US says Iranian forces fire on and board cargo ship in Gulf

DUBAI (REUTERS) - Iranian Revolutionary Guards forces boarded a Marshall Islands-flagged cargo ship in the Gulf on Tuesday after patrol boats fired warning shots across its bow and ordered it deeper into Iranian waters, US officials said.

US planes and a destroyer were monitoring the situation after the vessel, the MV Maersk Tigris, made a distress call in the Strait of Hormuz, one of the world's most important oil shipping channels.

Oil prices rose by 60 cents on the news, with Brent futures , the global oil benchmark, rallying as high as US$65.49 before falling back to around US$64.70.

The ship was seized as Teheran inches closer to a final deal with major powers on its nuclear programme. At the same time, it faces escalating tension with Gulf Arab powers over the conflict in Yemen, where jets from a Saudi-led coalition bombed Sanaa airport on Tuesday to block a plane Iran said was carrying aid.

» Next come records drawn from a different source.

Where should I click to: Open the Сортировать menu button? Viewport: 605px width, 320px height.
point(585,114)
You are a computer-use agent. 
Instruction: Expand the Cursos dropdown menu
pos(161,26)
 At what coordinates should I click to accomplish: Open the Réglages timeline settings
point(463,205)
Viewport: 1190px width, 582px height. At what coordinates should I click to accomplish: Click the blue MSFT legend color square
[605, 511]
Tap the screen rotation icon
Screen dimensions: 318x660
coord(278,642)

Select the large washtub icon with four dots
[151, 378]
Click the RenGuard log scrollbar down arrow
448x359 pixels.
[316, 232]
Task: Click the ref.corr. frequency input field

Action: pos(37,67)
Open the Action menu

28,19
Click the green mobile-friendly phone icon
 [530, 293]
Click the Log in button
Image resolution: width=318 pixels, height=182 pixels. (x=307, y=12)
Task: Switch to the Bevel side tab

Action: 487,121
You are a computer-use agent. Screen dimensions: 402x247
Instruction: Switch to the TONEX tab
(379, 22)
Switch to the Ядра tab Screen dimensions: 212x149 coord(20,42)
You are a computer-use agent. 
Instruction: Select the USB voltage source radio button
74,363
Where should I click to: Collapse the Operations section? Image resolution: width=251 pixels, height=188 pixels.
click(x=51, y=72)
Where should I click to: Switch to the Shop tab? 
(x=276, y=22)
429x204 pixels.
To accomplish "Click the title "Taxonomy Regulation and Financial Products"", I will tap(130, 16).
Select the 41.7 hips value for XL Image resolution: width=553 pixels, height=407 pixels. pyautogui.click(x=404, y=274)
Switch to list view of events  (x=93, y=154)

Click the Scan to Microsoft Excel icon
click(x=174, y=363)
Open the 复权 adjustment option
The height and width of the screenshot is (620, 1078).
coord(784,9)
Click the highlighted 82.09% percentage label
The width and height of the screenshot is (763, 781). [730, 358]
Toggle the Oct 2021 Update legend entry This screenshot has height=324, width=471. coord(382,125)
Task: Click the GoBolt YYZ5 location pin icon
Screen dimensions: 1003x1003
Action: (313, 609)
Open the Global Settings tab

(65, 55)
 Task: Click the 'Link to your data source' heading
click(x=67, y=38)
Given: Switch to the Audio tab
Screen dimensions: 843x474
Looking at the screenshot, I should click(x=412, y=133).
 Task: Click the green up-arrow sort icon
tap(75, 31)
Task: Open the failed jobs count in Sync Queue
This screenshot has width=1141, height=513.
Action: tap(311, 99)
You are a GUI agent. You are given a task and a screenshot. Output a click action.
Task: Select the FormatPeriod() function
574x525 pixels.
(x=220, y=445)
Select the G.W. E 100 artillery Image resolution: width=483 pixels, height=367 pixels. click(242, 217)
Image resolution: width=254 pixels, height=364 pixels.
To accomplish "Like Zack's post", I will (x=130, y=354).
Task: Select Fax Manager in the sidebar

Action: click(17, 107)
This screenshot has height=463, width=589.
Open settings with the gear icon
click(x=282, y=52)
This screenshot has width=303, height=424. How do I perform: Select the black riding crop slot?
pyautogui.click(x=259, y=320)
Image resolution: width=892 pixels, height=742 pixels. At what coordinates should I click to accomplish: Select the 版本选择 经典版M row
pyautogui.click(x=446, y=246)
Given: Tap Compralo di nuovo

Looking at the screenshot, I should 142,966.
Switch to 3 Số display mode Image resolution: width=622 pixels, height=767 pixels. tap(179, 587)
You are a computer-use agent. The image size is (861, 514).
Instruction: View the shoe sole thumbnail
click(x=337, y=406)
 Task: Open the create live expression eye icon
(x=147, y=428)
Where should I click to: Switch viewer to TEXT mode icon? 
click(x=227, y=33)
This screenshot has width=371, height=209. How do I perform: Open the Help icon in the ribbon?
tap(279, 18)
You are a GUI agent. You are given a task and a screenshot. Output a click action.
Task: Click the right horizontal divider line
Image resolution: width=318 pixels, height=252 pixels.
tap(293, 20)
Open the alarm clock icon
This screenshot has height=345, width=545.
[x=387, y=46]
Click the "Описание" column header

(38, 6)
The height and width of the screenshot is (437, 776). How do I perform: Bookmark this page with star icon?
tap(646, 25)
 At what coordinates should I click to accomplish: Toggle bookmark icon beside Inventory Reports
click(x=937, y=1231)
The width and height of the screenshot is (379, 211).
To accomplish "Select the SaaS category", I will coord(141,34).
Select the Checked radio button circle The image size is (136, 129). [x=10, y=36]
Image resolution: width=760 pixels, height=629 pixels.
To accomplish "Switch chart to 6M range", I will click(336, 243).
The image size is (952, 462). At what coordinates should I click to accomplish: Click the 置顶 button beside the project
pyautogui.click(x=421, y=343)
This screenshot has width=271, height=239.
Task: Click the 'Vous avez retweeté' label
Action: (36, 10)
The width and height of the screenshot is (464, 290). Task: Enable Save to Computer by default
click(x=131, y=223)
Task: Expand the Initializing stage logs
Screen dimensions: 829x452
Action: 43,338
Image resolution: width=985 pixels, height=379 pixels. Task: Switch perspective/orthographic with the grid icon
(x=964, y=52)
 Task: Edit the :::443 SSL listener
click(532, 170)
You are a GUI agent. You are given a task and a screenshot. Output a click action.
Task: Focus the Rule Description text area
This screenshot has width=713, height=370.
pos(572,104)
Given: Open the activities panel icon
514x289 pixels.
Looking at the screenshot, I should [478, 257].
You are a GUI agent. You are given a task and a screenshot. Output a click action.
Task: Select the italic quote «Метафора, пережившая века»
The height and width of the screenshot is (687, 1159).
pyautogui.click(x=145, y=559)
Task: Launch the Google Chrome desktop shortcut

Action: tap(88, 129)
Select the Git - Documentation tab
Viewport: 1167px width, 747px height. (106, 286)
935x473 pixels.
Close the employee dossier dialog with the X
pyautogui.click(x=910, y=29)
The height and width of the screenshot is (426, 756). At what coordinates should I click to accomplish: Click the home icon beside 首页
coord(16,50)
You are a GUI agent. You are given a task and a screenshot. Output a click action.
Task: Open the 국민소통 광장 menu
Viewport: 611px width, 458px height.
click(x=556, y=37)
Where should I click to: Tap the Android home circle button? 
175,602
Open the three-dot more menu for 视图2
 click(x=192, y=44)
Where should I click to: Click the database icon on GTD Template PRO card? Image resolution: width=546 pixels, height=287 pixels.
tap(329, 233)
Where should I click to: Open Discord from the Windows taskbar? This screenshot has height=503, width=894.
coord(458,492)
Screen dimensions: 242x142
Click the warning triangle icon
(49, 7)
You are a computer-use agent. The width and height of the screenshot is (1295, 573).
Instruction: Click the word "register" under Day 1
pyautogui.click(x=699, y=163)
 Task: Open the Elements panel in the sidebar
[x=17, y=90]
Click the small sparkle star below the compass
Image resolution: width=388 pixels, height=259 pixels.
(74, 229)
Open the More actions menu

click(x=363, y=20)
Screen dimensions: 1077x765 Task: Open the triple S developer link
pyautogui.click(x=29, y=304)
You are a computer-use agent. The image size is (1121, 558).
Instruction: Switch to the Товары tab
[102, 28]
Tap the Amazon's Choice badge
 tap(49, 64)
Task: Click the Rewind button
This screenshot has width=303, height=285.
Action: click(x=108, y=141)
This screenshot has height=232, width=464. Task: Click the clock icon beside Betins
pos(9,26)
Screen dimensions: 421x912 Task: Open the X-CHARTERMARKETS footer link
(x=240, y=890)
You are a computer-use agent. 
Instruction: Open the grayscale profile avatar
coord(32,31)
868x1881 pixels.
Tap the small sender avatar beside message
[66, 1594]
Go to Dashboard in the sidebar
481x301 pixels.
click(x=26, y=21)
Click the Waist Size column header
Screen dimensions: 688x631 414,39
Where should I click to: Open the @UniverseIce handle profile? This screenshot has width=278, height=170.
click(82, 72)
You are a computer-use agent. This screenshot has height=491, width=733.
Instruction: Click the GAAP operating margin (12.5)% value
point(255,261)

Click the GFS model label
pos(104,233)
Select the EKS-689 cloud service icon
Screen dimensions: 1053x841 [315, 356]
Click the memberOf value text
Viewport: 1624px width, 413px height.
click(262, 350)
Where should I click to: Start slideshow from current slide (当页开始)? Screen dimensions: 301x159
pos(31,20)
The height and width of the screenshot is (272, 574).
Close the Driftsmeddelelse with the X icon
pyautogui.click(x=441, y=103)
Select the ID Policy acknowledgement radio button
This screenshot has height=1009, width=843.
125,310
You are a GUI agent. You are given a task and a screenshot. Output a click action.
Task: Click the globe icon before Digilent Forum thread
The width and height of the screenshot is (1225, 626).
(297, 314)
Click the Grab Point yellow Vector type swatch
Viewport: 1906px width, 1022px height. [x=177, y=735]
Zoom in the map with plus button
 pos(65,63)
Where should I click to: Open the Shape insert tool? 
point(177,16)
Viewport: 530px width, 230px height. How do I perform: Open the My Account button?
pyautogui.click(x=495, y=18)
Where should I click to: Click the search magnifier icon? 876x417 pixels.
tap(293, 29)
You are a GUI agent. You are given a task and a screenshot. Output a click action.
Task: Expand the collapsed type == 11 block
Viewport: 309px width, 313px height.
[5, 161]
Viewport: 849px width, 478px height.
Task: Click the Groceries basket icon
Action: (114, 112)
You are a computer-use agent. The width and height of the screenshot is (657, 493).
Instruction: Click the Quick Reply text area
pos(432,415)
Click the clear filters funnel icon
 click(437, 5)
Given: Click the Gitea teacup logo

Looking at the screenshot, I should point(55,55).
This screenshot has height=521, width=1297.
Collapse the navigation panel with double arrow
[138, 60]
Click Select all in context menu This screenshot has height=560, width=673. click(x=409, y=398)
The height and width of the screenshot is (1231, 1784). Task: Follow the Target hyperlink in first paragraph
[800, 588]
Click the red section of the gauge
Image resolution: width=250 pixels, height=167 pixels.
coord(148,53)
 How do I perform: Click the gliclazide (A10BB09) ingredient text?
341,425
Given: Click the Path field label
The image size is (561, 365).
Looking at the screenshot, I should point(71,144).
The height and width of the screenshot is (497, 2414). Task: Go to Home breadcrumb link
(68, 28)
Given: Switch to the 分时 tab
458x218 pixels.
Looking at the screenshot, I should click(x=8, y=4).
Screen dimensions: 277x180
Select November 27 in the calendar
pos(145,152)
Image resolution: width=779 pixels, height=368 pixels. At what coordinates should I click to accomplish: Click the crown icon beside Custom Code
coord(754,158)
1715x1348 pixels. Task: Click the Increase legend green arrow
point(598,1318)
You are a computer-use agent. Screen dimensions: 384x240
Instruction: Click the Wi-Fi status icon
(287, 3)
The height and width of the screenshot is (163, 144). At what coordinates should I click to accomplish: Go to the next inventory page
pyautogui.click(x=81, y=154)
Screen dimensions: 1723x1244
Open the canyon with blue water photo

Iranian officials sought to play down the ship seizure, saying it was a civil matter with no military or political dimension, but the Pentagon described the move as an apparent provocation. It was not clear what defence obligation Washington has towards the Marshall Islands, a small Pacific island nation.

Reuters tracking data showed the Maersk Tigris, a 65,000-tonne container ship, anchored off the Iranian coast between the islands of Qeshm and Hormuz. It had been listed as sailing from Saudi Arabia's Red Sea port of Jeddah, bound for the United Arab Emirates port of Jebel Ali in the Gulf.

Iran's state news agency IRNA quoted a source in the Islamic Revolutionary Guards Corps (IRGC) as saying naval units from the Guards force seized the vessel and its 34 crew.

The company managing the vessel told a Danish news channel there were 24 crew members, mostly from eastern Europe and Asia.

The IRGC is Iran's elite military force and operates its own land, naval and air forces under a separate command chain from the regular armed forces.

Mohammad Saidnejad, head of Iran's Ports and Maritime Organisation, said a court in Teheran had given the order to seize the ship.

"A legal complaint from an Iranian private company resulted in the seizure of a Marshall Islands-flagged ship in Iranian waters," Saidnejad was quoted as saying by IRNA.

NUCLEAR ACCORD

The incident was unlikely to derail efforts by the United States and five other powers to secure a final nuclear deal with Iran, even though it was likely to stoke further opposition in the US Congress, risk consultancy Eurasia group said.

Under the proposed nuclear accord Teheran, which denies seeking to build nuclear weapons, would win sanctions relief in return for slashing the number of its uranium enrichment centrifuges and accepting intrusive international inspections.

"We believe the US' and Iran's top priority, by far, is to secure a deal on the nuclear issue, and that the sides will likely resolve this issue quickly," Eurasia's Cliff Kupchan said.

The move may have been a response to the United States placing ships off Yemen to prevent Teheran sending arms to Yemeni Houthi fighters, he added. Iran denies arming the Houthis.

A spokesman for the Singapore-based company that manages the vessel, which usually includes hiring the crew, Rickmers Shipmanagement, said he did not know why Iran had acted.

Spokesman Cor Radings told Danish TV2 news channel that Iranian forces fired warning shots near the container ship and boarded it, and said the company was concerned for the crew.

The vessel had been following a normal commercial route between Saudi Arabia and the United Arab Emirates, he said.

A US government official said the ship was intercepted at 0905 GMT (5.05pm Singapore time). Another US official said when the warning shots were fired, the Maersk Tigris issued a distress call which was received by US forces operating in the region.

The closest US warship was more than 100km away, he said, and the US military instructed destroyer USS Farragut to head towards the cargo ship which was passing through the Strait of Hormuz at the time.

Some 17 million barrels per day (bpd), or about 30 per cent of all seaborne-traded oil, passed through the channel in 2013, according to the US Energy Information Administration (EIA).

Iran has in the past sometimes threatened to block the strait to advance its opposition to sanctions imposed over its nuclear programme.

The channel is a narrow strip of water separating Oman and Iran. It connects the biggest Gulf oil producers, such as Saudi Arabia, with the Gulf of Oman and the Arabian Sea.

At its narrowest point, the strait is 33km across and consists of 3.2km-wide navigable channels for inbound and outbound shipping and a 3.2km-wide buffer zone.